This article is cross-posted from
August 2 | UC Berkeley's College of Engineering
Scrolling through content selected “just for you” on social media feeds seems like a harmless pastime. But new research shows that some algorithms go from recommending content that matches our preferences to recommending content that shapes our preferences in potentially harmful ways.
In a study presented at the 2022 International Conference on Machine Learning, a UC Berkeley-led research team revealed that certain recommender systems try to manipulate user preferences, beliefs, mood and psychological state. In response, the researchers proposed a way for companies to choose algorithms that more closely follow a user’s natural preference evolution.
The study was conducted at the laboratory of Anca Dragan, associate professor of electrical engineering and computer sciences, with Micah Carroll, a Ph.D. student at the Berkeley Artificial Intelligence Research (BAIR) Lab; Stuart Russell, professor of electrical engineering and computer sciences; and Dylan Hadfield-Menell, now an assistant professor at MIT.
Recommender systems are algorithms that suggest content, such as posts, videos and products.

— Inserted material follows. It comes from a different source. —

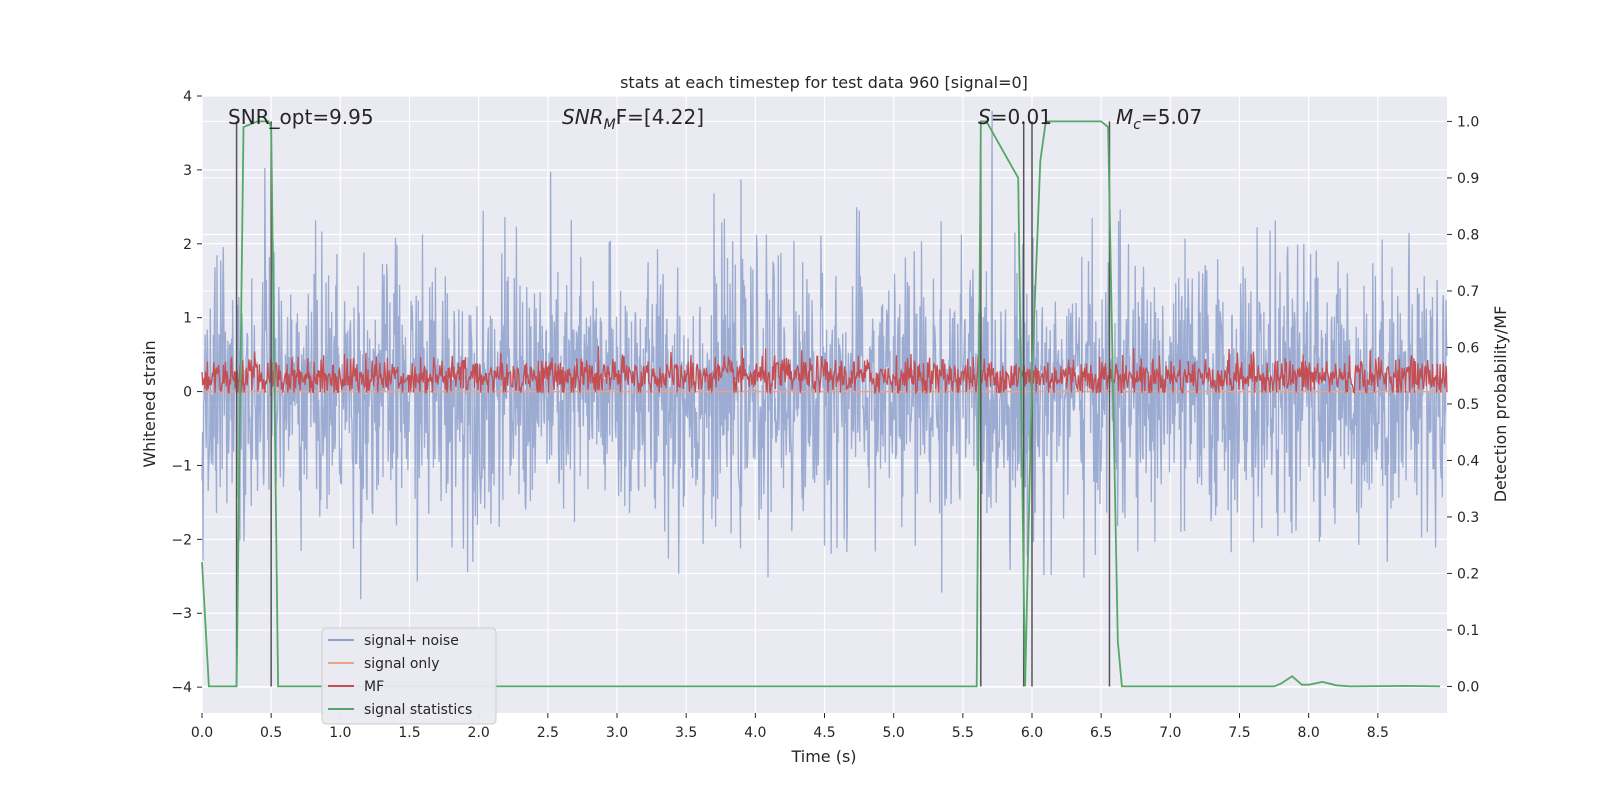  What do you see at coordinates (374, 687) in the screenshot?
I see `legend-label-mf: MF` at bounding box center [374, 687].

They determine what we see on social media, what videos are recommended to us on YouTube and which ads should be shown to us on the internet. In this study, Dragan and her team focused on reinforcement learning (RL)-based recommender systems.
“These algorithms don’t just show us what we want to see right now, but optimize for our long-term engagement,” said Dragan. “The algorithm will show us content now that leads to the kind of preference changes that later can turn into even more engagement — whether or not that is aligned with what we would want.”
One way these manipulation incentives might manifest in theory is by driving certain users to embrace extreme positions, such as conspiracy theories. Imagine a person combing through political content on YouTube. Several clicks in, the content begins to shift, and the platform starts recommending content skewed toward political conspiracy theories. And as the user continues to click and watch videos, even out of curiosity, more of this type of content appears in order to keep the user engaged. Since it’s easier to keep people who like conspiracy theories engaged on the platform, there is the incentive to get users who would not normally watch that type of content to start appreciating it.
“Instead of making these algorithms dumber and hoping they won’t lead to undesired preference changes, we explored whether we could anticipate and even actively optimize against manipulation,” said Dragan. “To do this, though, you need a predictive model that tells you what influence a hypothetical new algorithm will have on real people and a way to evaluate whether that is manipulative or not.”
With these challenges in mind, the researchers set out to estimate how the preferences of users would be changed by a given recommendation algorithm before the algorithm is deployed. They also wanted to determine which preference shifts were likely the result of manipulation.
Their findings showed that using RL recommenders could lead to manipulative behavior toward users. “In our simulated experiments, the algorithm influenced users in ways that make their preferences more predictable to the system,” said Carroll. “The recommender can then methodically satisfy them — accumulating higher and more steady engagement levels.”
Seeking ways to develop recommenders that don’t exhibit a manipulation problem, the team attempted to model natural preference shifts, which are shifts that occur in the absence of a recommender. These natural shifts proved to be very different from preference shifts induced by the RL recommenders.
“By training recommenders to not deviate too much from natural shifts, while still optimizing key metrics like engagement, the system can learn that it should not dramatically alter users’ preferences,” said Carroll.
This study is particularly timely because RL recommenders are starting to be used on many popular platforms, including YouTube. And according to the researchers, the risks associated with using this technology warrant further investigation.
“While we focus on preferences, the risks extend well beyond that,” said Carroll. “The incentives that RL systems have for manipulating people may also include manipulating beliefs about the world, moods and psychological states more generally — potentially anything that can lead to high engagements on the platform.”
In the study, Dragan and her team proposed a framework for monitoring such risks. It could potentially be used by companies or auditors to assess whether current recommendation algorithms are already engaging in manipulative behaviors toward users; detect when they do so; and create new algorithms to avoid unintended manipulative or undesirable effects on preferences.
“We hope our research will be the foundation for additional work monitoring recommender system algorithms and their effects on users,” said Carroll.